**What to do:** For the material below, reproduce exactly each line from the one that has "Zoe (220, 1053)" through the one that has "Submit (33, 2253)", and no others; pictures stay out.

**Task inputs:**
-=-=-=-=-

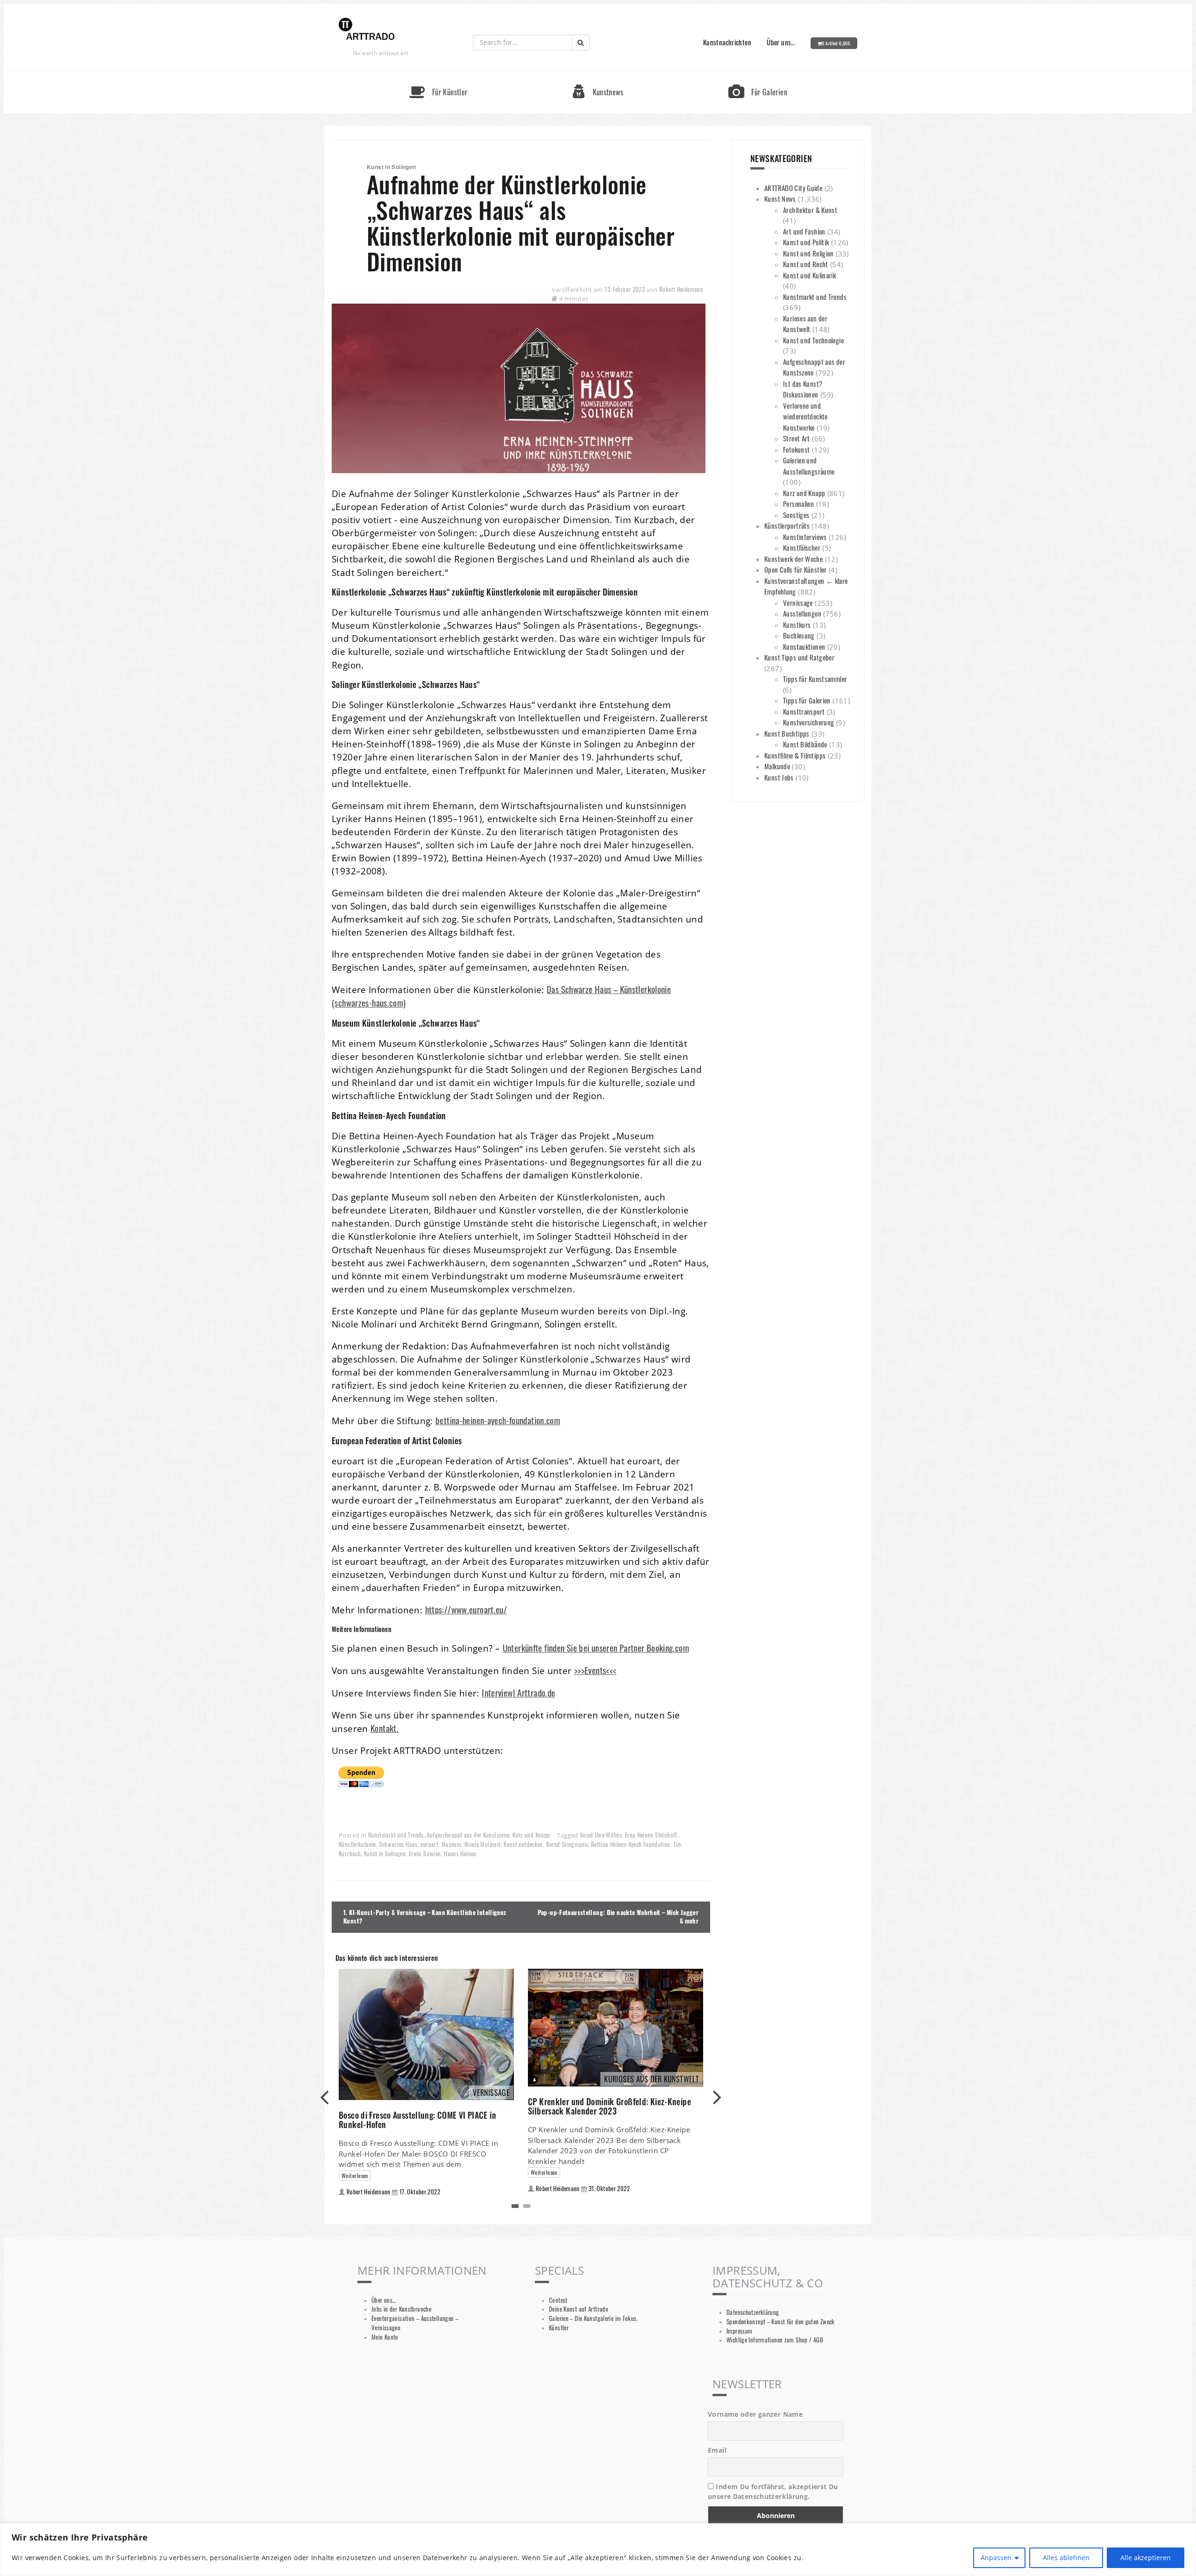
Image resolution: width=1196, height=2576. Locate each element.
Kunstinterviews (805, 537)
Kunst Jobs (779, 777)
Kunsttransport (804, 711)
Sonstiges (796, 515)
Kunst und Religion (808, 253)
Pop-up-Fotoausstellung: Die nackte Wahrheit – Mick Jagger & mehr (618, 1917)
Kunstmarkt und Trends (396, 1835)
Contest (558, 2300)
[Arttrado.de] (367, 29)
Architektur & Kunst (810, 210)
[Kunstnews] (598, 74)
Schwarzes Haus (398, 1844)
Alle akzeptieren (1145, 2557)
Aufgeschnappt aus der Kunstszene (468, 1835)
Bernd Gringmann (567, 1844)
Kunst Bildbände (805, 744)
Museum (451, 1844)
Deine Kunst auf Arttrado (578, 2309)
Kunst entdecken (523, 1844)
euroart (429, 1844)
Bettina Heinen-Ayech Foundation (630, 1844)
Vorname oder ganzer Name (755, 2414)
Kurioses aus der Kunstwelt (805, 323)
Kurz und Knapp (531, 1835)
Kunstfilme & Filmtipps (795, 755)
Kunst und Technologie (813, 340)
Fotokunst (796, 449)
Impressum (739, 2331)
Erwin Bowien (425, 1853)
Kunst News (780, 198)
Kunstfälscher (801, 547)
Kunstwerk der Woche (793, 559)
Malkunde (777, 766)
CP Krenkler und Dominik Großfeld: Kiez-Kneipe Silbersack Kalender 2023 (609, 2106)
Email (717, 2450)
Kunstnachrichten (727, 42)
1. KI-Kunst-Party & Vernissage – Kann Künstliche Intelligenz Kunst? (424, 1917)
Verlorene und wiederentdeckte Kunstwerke (805, 416)
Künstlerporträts (787, 525)
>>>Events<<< (595, 1670)
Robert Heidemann (681, 289)
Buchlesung (799, 635)
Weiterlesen (355, 2175)
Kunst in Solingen (385, 1853)
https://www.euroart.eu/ (466, 1609)
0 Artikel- (836, 43)
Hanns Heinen (460, 1853)
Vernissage (798, 602)
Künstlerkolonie (357, 1844)
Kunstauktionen (804, 646)
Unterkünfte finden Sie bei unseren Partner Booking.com (596, 1647)
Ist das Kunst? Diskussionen (802, 389)
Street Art (796, 438)
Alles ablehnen (1066, 2557)
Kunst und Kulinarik (809, 275)
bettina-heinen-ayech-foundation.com (497, 1420)
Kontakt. (384, 1728)
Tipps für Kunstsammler (815, 679)
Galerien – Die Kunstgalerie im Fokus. (593, 2318)
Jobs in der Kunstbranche (401, 2309)
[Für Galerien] (758, 74)
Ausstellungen (802, 613)
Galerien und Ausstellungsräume (808, 465)
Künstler (559, 2327)
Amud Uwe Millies (601, 1835)
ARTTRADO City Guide (793, 188)
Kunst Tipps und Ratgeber (799, 657)
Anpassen (996, 2557)
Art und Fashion (804, 231)
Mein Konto (385, 2337)
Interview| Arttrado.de (518, 1692)
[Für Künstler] (438, 74)
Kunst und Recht (805, 264)
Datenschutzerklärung (752, 2312)
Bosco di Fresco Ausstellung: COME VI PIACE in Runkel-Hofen (417, 2119)
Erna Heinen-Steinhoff (651, 1835)
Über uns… (781, 42)
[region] (598, 2549)
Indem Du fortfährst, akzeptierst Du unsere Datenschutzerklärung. (773, 2491)
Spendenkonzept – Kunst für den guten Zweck (780, 2321)
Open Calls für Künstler (795, 569)
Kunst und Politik (806, 242)
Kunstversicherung (808, 722)
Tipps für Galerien (807, 700)
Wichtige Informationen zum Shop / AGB (774, 2339)
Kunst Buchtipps (787, 733)
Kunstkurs (797, 624)
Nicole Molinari (482, 1844)
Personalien (798, 503)
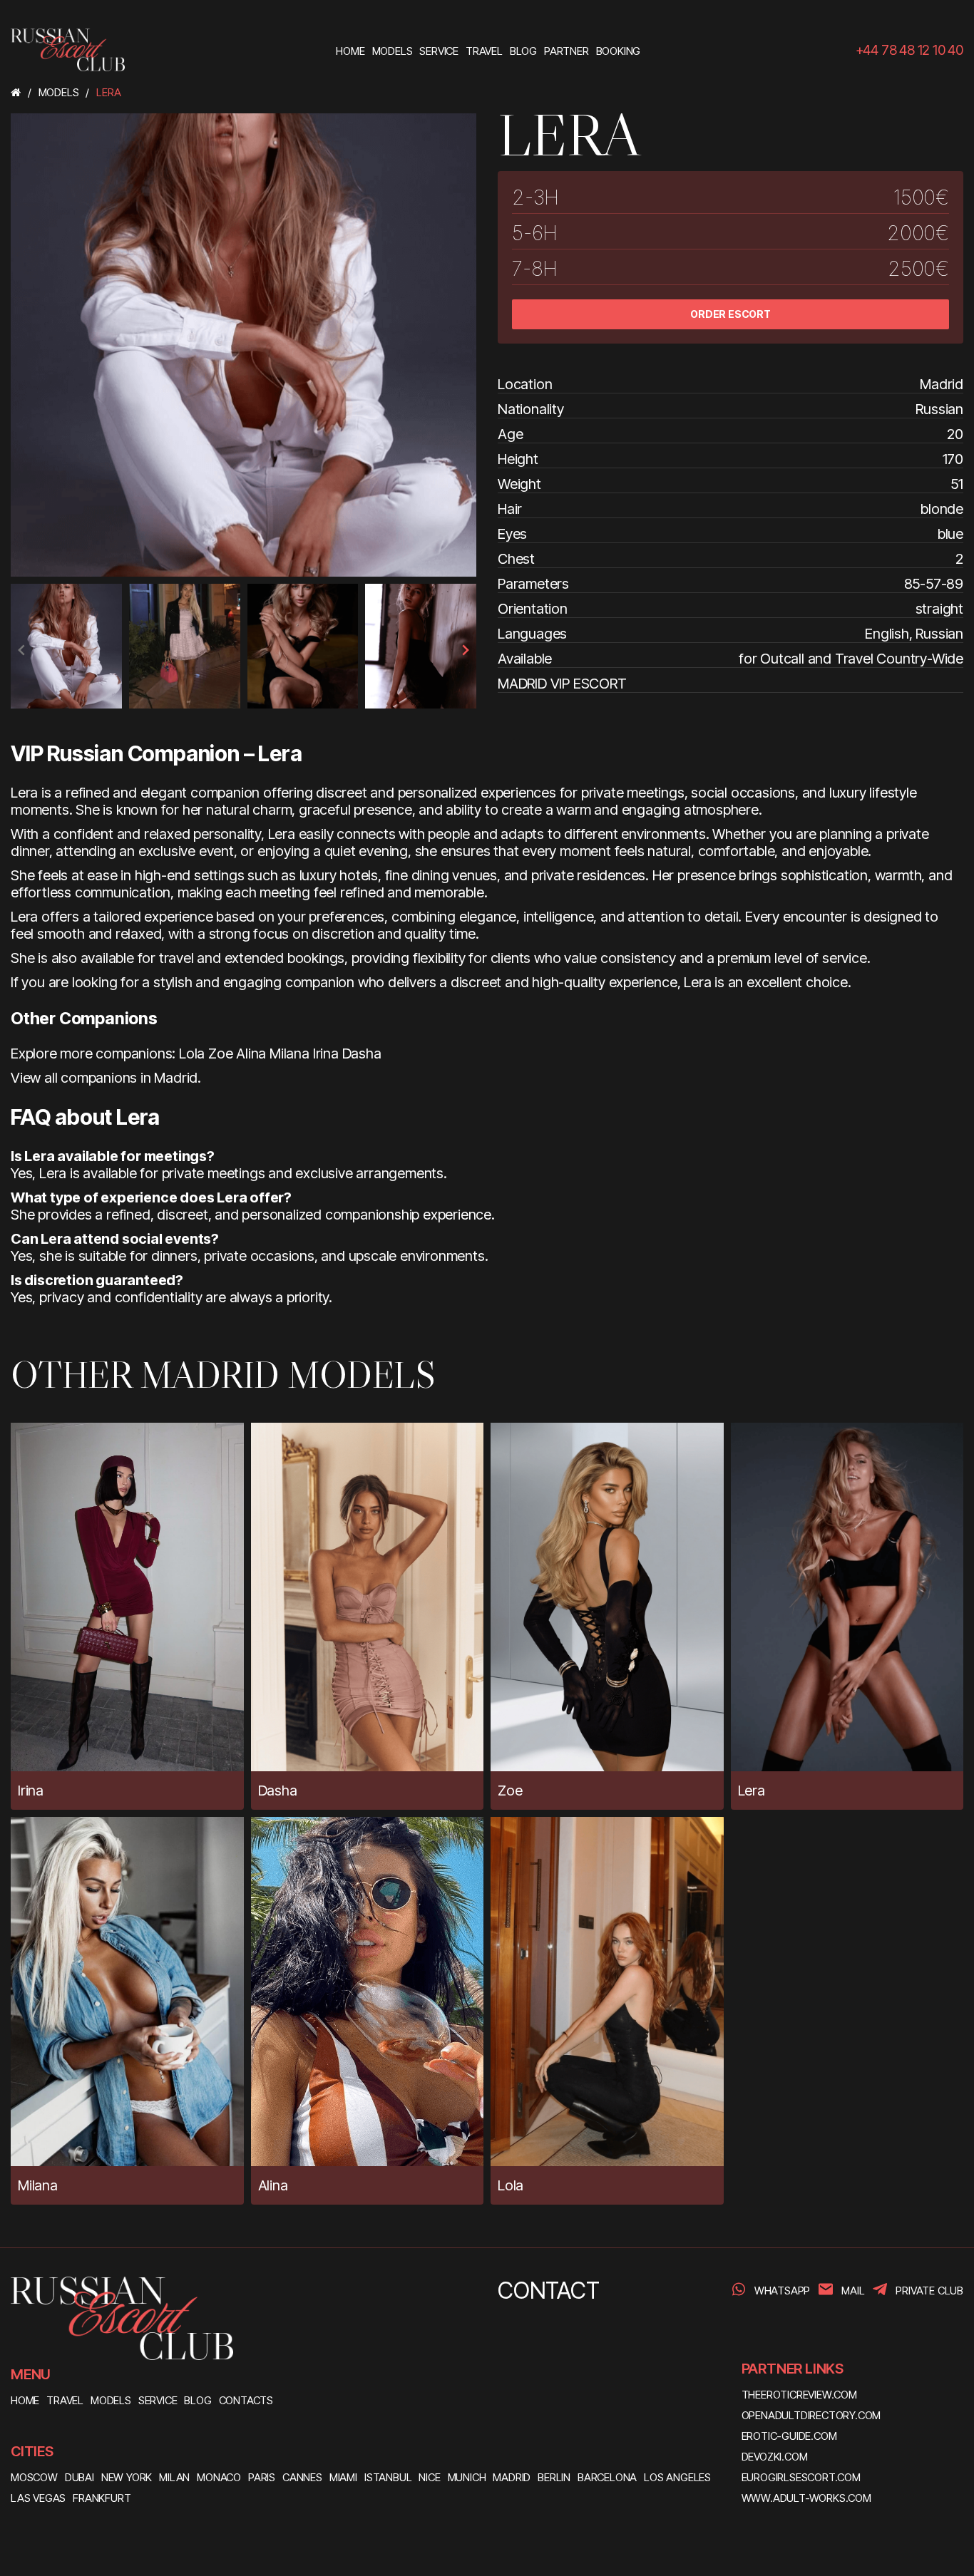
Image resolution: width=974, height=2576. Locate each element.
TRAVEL (64, 2400)
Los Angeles (677, 2477)
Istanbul (387, 2477)
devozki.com (775, 2456)
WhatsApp (782, 2290)
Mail (852, 2290)
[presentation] (22, 650)
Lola (192, 1053)
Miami (343, 2477)
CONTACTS (246, 2400)
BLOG (197, 2400)
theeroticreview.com (799, 2394)
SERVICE (158, 2400)
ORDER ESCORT (730, 314)
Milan (174, 2477)
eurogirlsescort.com (801, 2477)
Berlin (554, 2477)
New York (126, 2477)
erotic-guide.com (789, 2436)
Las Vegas (38, 2498)
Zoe (220, 1053)
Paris (261, 2477)
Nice (429, 2477)
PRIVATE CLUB (929, 2290)
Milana (289, 1053)
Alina (251, 1053)
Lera (751, 1790)
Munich (467, 2477)
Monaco (219, 2477)
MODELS (111, 2400)
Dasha (361, 1053)
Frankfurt (101, 2498)
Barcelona (607, 2477)
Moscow (34, 2477)
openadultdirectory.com (811, 2415)
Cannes (302, 2477)
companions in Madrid (129, 1077)
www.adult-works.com (806, 2498)
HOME (25, 2400)
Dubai (79, 2477)
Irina (326, 1053)
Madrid (511, 2477)
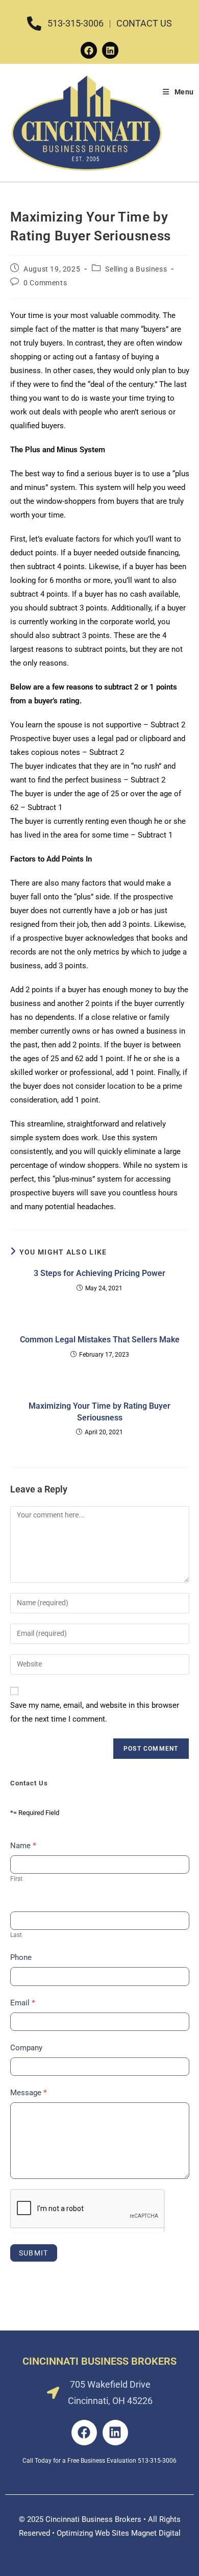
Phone (21, 1957)
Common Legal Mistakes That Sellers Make (100, 1339)
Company (26, 2047)
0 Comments (45, 283)
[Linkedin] (110, 50)
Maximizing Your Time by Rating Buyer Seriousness (99, 1411)
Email (22, 2002)
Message (28, 2092)
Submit (33, 2253)
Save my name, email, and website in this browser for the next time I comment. (94, 1712)
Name (23, 1845)
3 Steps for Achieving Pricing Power (99, 1273)
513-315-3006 (157, 2460)
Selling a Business (136, 269)
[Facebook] (89, 50)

-=-=-=-=-

**Answer section:**
Zoe (220, 1053)
Paris (261, 2477)
Nice (429, 2477)
PRIVATE CLUB (929, 2290)
Milana (289, 1053)
Alina (251, 1053)
Lera (751, 1790)
Munich (467, 2477)
Monaco (219, 2477)
MODELS (111, 2400)
Dasha (361, 1053)
Frankfurt (101, 2498)
Barcelona (607, 2477)
Moscow (34, 2477)
openadultdirectory.com (811, 2415)
Cannes (302, 2477)
companions in Madrid (129, 1077)
www.adult-works.com (806, 2498)
HOME (25, 2400)
Dubai (79, 2477)
Irina (326, 1053)
Madrid (511, 2477)
Phone (21, 1957)
Common Legal Mistakes That Sellers Make (100, 1339)
Company (26, 2047)
0 Comments (45, 283)
[Linkedin] (110, 50)
Maximizing Your Time by Rating Buyer Seriousness (99, 1411)
Email (22, 2002)
Message (28, 2092)
Submit (33, 2253)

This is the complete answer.